Governance des digitalen Raumes: aktuelle netzpolitische Brennpunkte

Ob Netzneutralität, Datenschutz oder Urheberrecht – wie der digitale Raum reguliert werden sollte, ist höchst umstritten. Dazu kommt, dass viele Entscheidungen auf nationaler Ebene kaum sinnvoll getroffen werden können.

Einleitung

Der Harvard-Professor Jonathan Zittrain hat für einen Grundmechanismus der Entwicklung des Internets einen wenig schmeichelhaft klingenden Begriff geprägt: das Prokrastinations-, also das Aufschub- oder Trödelprinzip. Dieses basiere, schreibt Zittrain in seinem Buch "The Future of the Internet - And How to Stop It", auf dem Kerngedanken, dass die meisten Probleme, die dem Netzwerk begegnen, entweder später oder doch wenigstens von anderen als einem selbst gelöst werden können. Zittrain findet das nicht negativ: Die chronische Aufschieberitis der Väter des Netzes sei ein Glücksfall gewesen. Hätte man alle Wenns und Abers von Anfang an mitgedacht, hätte sich das Internet weder so rasant noch auf so unvorhersehbare Weise entwickeln können. Das Trödelprinzip lag im Nutzerkreis des frühen Internets begründet: Weil die Gruppe vergleichsweise klein und elitär war - hauptsächlich handelte es sich um Wissenschaftler -, vertraute man einander, ging nicht von Drohszenarien aus, sondern versuchte, mit einem Minimum an Aufwand ein Maximum an Möglichkeiten zu schaffen. Auf Probleme bereitete man sich nicht vor - es reichte, zu reagieren, wenn sie auftauchten.

Eine Folge dieses Grundprinzips ist, dass das Internet von seinen Nutzerinnen und Nutzern nicht verlangt, sich auszuweisen. Bei anderen, kommerziellen Computernetzwerken wie AOL oder Compuserve war das anders: Dort war jeder eindeutig identifizierbar.
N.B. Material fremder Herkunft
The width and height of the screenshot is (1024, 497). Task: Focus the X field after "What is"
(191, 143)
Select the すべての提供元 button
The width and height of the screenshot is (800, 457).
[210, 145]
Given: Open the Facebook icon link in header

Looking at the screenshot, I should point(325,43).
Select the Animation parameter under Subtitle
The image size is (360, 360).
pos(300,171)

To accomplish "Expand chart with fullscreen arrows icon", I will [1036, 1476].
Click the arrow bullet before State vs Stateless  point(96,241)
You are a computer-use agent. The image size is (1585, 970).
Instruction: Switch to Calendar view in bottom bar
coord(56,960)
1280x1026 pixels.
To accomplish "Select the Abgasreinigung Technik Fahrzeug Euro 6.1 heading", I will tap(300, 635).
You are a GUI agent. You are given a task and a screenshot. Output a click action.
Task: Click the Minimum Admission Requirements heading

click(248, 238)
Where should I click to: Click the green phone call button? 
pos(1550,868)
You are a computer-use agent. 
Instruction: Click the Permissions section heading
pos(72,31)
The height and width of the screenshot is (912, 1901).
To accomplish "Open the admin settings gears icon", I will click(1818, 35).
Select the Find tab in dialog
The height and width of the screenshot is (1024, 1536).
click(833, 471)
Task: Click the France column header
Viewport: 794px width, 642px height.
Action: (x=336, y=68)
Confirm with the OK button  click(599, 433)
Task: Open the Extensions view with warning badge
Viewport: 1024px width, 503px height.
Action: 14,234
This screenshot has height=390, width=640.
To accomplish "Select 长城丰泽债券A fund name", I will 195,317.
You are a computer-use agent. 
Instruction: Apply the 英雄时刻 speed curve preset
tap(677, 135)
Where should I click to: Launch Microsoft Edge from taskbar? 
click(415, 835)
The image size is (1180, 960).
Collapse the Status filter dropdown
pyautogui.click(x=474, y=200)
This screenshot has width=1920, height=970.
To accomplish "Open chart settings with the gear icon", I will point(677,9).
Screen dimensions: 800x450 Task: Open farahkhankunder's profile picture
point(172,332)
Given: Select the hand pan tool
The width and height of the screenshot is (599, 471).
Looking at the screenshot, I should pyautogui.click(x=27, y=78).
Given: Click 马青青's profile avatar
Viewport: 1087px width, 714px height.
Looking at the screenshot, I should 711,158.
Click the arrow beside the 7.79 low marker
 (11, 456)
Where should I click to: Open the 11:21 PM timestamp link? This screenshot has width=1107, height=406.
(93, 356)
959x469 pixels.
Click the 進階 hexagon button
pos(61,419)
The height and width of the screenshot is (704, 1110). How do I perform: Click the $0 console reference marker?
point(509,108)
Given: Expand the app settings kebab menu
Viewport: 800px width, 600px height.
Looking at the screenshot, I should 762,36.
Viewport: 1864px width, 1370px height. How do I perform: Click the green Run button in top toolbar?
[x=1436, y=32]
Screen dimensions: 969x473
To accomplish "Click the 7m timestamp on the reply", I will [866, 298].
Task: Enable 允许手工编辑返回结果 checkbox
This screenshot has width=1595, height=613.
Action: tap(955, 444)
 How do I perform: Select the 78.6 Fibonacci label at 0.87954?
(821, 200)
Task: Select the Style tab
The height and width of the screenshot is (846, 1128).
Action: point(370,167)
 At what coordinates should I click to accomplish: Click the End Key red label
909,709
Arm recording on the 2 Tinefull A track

Zwar hat jeder Rechner, der eine Verbindung zum Internet herstellt, seit jeher eine eindeutige IP-Adresse (IP = Internet Protocol), eine Ziffernfolge, die jeden an das Internet angeschlossenen Rechner zweifelsfrei identifiziert. Der Nutzer persönlich aber muss sich nicht ausweisen. Um seiner habhaft zu werden, braucht man gespeicherte Verbindungsdaten, Gerichtsbeschlüsse oder Behördenanordnungen und die Kooperation des jeweiligen Zugangsproviders. Zittrain: "Diese Auslassung führte zu den wohldokumentierten Schwierigkeiten, Übeltäter online zu identifizieren, angefangen bei jenen, die urheberrechtlich geschütztes Material über das Netzwerk tauschen bis hin zu Hackern, die das Netzwerk selbst angreifen." Gleichzeitig aber könne man die eingebaute Anonymität als "Bollwerk" betrachten "gegen unterdrückerische Regime, die ihre Internet-surfende Bevölkerung überwachen wollen". In jedem Fall zeige das Beispiel, dass im Internet scheinbar rein technisch begründete Entscheidungen, "große Implikationen für soziale Interaktion und Regulierung haben können".[1] Diese Beobachtung betrifft bis heute praktisch jeden Versuch, auf politischer Ebene regulierend in die Funktionsweise des Internets einzugreifen.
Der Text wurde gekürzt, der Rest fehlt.